A few weeks ago, Paul blogged about the Lighthouse project. The unofficial goal of that project is to allow every Qt developer to port Qt to their favorite platform. Of course we like it when new platforms come along so we can put Lighthouse through its paces and share their experience. Google’s open source Native Client project seemed like a perfect opportunity. I’ve been playing with it on my creative fridays, and here’s what I’ve got so far:
The security part of NaCl is implemented as a code scanner/verifier, which runs when a program is loaded into NaCl, and makes sure the code being loaded does not contain any unsafe instruction sequences, eg jumps to arbitrary memory locations or self-modifying code. The compiler itself is not a part of the security system, it’s merely a help to produce a valid instruction stream that won’t be rejected by the scanner. This NaCl research paper has all the details.
So how did it go with Lighthouse? Pretty good! We’re not finished yet, but we got some real chemistry 🙂 with NaCl , really quickly. I especially enjoyed working with the new QWindowSurface and QGraphicsSystem classes, which allowed me to fill in the blanks with Native Client API calls and get results on screen right away.

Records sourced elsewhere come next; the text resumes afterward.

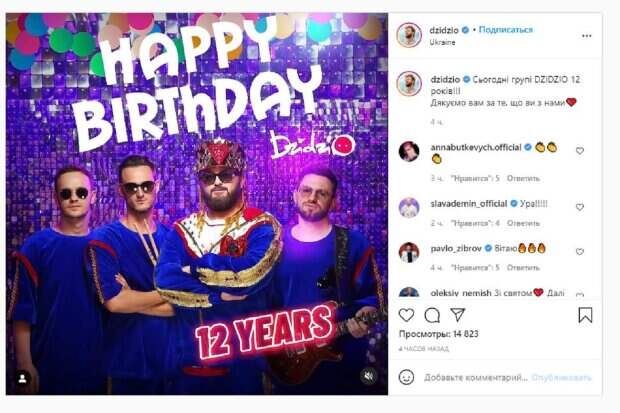620x413 pixels.
Task: Show tagged people icon on the video
Action: click(x=23, y=378)
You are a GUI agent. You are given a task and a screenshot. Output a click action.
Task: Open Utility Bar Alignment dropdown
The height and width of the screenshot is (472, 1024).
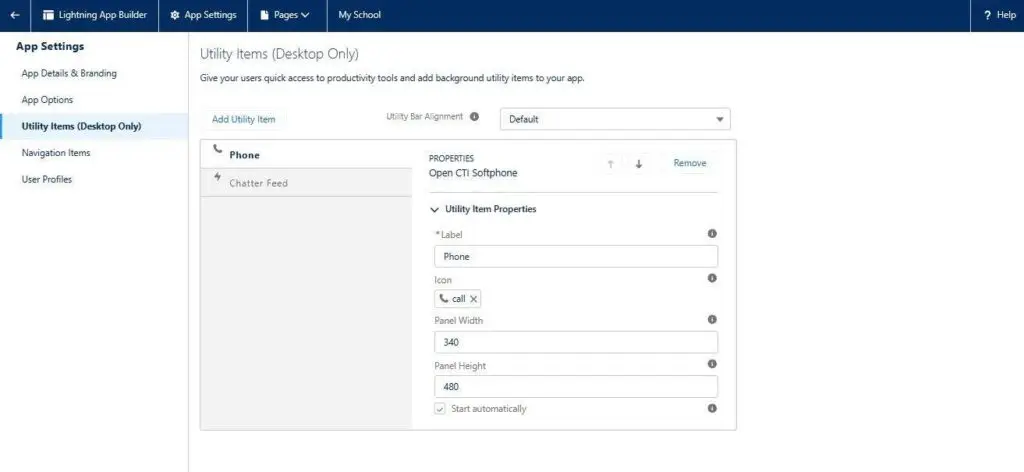click(x=615, y=119)
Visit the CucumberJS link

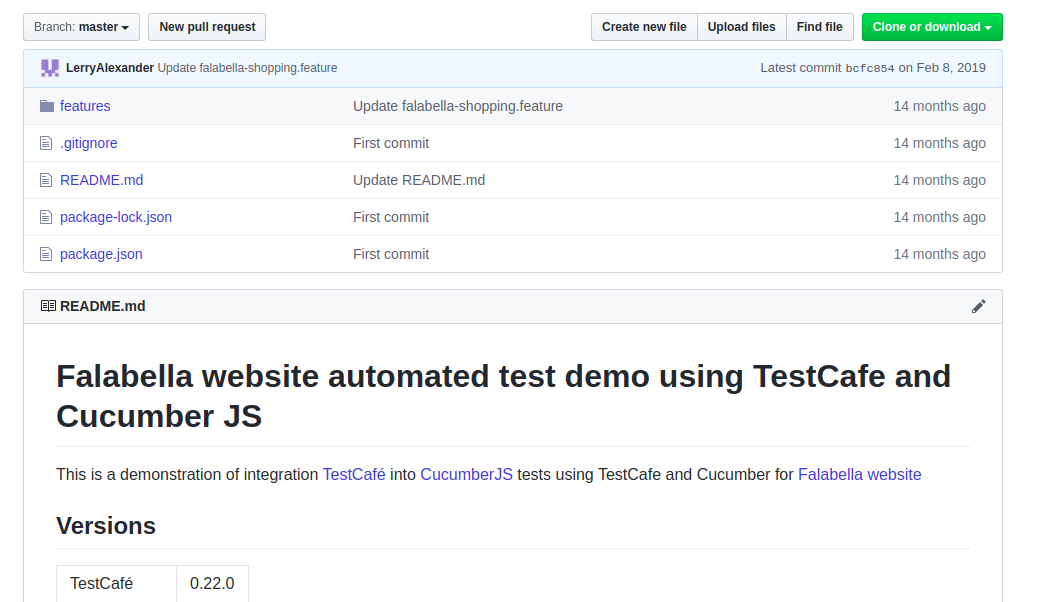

The elastic nodes example running in Firefox
At this point, Qt for NaCl is at the level that QtCore and QtGui compiles with a minimum system-dependencies configuration. The event loop is up and running, with timers, mouse and half-way working keyboard input support. There is one font available (Native Client does not seem to have a font API yet, so each application has to bring their own fonts.) Several widgets work, as well as QGraphicsView (there seems to be an issue with pixmaps not showing up though). The QPainter rasterizer triggers an optimizer bug in the NaCl compiler, so I’ve left optimizations disabled for now. QThread should work, although we are still using the generic mutex-based QAtomic fallback, so multi-threaded performance might not be that great. Finally, NaCl event handling seems to be polling-based only, which means that all applications spin at 100% CPU usage – not quite our preferred style.
So, nice results for Lighthouse, but still work to do.